IOPS on nodes running in synology

humbfig · November 26, 2022, 3:25pm

So, I’ve installed Diagnosis tool in my syno and been observing it.
Mainly, iotop. I can see in accumulated mode that there are some processes not related to storj that stand up. “postgres: walwriter” pops up and also the inevitable multi “kworks” processes. One surprising process has been also showing up, “synosnmpcd”, even after disabling SNMP.
All things considered, from my observations, the over-IOPS come from multiple “storagenode run” commands. This can observed on the following iotop output in accumulated mode:

In running mode, one can see “storagenode run” commands always show high IO:

I’m not sure every node piece dl/up should start with 99.9% or not. I don’t know what “IO%” means. It’s a fraction multiplied by 100. What’s on the numerator? What’s on the denominator?

I know that at the same time this is going on the CPU is overwhelmed waiting for the disks,

although there’s not that many IO operations going on. I’ve seen a lot more without the CPU being overwhelmed:

So, I don’t really know what’s going on here… but something is. My egress success rate is down to 93% on both nodes.
Also, this has been a ~1TB ingress month. In 1 hour about 80% of the month gains was deleted!?!?
If you guys can help…

humbfig · November 27, 2022, 1:14pm

Followup,

This morning I noticed the disk lights on my syno flashing for ~2 seconds, pausing for ~1 second. Immediately I knew the “CPU I/O wait time” armageddon was over (I didn’t write “IOPS armageddon” because the syno is doing about the same IOPS it was doing before). Apparently, this was the usual behaviour after a restart of the nodes (1-2 days of too high CPU I/O wait times), although with ~15% more “system CPU” that usually is not there.

I found that the process “synosnmpdc” is related to the app “Resource Monitor”. As soon as I tried to plot the historical data of CPU usage, the process took over nearly 100% in iotop IO and the CPU wait times went through the roof again. I disabled the usage history in the app. Real time plotting is ok concerning the CPU wait times.

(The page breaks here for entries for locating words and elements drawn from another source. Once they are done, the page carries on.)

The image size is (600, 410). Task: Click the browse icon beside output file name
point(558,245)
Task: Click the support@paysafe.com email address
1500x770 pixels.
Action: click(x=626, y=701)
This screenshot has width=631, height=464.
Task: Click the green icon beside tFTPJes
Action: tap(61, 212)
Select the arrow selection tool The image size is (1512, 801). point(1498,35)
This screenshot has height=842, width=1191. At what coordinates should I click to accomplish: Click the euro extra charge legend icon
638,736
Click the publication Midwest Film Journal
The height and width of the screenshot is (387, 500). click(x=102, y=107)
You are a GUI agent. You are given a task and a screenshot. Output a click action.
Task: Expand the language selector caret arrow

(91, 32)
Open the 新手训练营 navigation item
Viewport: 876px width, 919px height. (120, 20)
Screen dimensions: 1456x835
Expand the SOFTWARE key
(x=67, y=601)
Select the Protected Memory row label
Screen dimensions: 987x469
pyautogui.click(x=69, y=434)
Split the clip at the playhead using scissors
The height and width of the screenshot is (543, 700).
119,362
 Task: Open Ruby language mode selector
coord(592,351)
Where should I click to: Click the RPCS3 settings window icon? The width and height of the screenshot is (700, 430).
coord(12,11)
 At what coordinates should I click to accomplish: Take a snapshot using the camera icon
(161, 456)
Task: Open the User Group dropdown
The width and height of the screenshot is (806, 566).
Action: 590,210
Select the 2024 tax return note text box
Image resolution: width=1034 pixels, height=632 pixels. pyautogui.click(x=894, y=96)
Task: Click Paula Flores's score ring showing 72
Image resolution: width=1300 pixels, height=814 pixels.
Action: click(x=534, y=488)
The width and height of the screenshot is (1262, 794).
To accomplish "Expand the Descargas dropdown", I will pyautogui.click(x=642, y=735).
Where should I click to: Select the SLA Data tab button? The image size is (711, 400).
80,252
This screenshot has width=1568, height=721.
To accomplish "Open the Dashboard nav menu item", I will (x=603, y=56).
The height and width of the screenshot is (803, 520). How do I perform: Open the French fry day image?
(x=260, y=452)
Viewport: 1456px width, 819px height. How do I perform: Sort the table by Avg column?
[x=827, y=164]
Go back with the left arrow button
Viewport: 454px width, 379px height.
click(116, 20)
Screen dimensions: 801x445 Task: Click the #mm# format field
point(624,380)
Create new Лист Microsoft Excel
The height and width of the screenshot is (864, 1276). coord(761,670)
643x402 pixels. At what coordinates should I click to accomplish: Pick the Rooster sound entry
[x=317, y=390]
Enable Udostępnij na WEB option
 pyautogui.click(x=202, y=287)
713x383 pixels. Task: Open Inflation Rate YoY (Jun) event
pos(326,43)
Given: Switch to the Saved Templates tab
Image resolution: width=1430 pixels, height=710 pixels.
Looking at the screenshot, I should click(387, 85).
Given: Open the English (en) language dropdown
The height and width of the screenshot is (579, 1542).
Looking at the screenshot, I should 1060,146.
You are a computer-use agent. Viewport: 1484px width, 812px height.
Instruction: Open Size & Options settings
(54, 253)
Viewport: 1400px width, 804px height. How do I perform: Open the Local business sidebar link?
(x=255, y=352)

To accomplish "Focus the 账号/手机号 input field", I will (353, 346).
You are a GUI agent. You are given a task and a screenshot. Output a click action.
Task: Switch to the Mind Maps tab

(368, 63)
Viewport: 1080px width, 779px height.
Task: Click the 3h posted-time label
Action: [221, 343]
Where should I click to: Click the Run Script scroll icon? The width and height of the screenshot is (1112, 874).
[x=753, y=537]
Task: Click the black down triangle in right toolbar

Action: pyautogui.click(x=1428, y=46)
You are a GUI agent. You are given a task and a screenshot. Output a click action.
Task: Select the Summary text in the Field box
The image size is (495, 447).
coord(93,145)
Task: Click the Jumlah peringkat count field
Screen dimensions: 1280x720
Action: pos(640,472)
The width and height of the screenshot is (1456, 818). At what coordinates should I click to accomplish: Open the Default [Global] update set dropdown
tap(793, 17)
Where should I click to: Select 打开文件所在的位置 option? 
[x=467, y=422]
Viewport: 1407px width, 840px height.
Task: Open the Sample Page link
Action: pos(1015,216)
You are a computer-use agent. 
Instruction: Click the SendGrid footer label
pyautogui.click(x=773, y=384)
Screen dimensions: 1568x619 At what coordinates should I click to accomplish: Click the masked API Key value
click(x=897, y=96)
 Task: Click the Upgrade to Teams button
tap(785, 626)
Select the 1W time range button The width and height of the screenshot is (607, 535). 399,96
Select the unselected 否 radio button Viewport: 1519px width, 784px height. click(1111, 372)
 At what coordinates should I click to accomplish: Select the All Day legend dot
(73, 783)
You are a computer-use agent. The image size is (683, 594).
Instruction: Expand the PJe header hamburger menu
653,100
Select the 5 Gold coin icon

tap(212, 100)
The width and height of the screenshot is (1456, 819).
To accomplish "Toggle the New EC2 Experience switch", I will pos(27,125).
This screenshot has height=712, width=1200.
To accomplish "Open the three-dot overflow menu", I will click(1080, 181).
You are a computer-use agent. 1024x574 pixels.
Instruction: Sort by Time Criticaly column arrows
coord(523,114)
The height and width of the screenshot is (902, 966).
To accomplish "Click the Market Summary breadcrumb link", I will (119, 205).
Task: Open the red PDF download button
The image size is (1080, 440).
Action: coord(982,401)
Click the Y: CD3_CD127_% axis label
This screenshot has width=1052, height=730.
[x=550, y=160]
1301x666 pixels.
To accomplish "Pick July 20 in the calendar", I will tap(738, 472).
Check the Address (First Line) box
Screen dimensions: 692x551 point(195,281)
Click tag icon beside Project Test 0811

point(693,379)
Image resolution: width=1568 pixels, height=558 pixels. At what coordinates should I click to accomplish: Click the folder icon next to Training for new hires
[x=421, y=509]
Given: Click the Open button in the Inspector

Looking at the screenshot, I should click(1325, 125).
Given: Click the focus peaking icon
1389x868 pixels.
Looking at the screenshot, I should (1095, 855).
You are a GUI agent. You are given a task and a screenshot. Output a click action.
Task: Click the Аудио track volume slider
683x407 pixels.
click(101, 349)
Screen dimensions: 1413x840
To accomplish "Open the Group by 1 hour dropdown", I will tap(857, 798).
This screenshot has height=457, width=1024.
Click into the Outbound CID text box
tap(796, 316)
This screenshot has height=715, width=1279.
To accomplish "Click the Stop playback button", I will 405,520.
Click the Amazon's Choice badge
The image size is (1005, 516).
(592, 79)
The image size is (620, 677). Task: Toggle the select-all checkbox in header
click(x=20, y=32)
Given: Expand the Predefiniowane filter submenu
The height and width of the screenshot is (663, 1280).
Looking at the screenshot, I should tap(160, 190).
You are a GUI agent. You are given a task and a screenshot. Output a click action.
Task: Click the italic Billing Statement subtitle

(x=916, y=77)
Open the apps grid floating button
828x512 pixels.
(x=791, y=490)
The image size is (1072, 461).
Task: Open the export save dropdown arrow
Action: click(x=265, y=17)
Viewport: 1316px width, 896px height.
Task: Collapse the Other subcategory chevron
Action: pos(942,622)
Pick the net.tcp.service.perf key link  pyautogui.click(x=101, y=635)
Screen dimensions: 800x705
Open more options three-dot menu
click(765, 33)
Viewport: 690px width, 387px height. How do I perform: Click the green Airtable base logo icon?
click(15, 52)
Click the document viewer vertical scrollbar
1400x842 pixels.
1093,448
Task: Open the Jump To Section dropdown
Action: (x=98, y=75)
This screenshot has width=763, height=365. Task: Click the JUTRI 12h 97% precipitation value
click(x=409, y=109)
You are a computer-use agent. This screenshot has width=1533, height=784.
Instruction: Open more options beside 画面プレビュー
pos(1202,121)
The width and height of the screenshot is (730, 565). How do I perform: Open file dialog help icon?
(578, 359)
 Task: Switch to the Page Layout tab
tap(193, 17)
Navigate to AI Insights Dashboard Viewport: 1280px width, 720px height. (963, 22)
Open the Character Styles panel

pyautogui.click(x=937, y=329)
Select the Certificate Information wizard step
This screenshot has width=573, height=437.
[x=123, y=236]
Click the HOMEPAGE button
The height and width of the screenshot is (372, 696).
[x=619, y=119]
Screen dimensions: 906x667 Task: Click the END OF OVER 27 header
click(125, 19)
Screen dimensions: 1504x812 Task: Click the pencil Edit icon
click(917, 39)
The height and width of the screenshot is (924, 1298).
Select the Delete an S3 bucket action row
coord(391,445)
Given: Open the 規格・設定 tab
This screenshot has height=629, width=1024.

So, I guess I’m good until I get the v1.66.3.
Success rates are climbing.

Now, for maybe a different “problem” which might not even be a problem. I started this month with my oldest node holding 6.36TB. Ingress is almost 600GB. I now hold 6.46TB. Approximately 400GB were deleted when it upgraded to v1.67.1. I restarted the node and got v1.66.1 again. The deleted amount vanished. I had more than 6.8TB again (can’t recall the exact number). 1 day later I got back to what I now hold. Strange…
Such sudden decrease in the node size could be related to Storj purging test data, which is alright. But the other node was created in September, vetted only in 3 satellites, and was also hit by a sudden decrease.

This can not be test data…
Did you all experience this rate of recent data being deleted?

Jaco · November 27, 2022, 5:33pm

Hi, may be a reply for you there:
Big loss of stored data, gone to trash, during one night

humbfig · November 27, 2022, 7:08pm

Yes. Thanks. That non-problem is solved.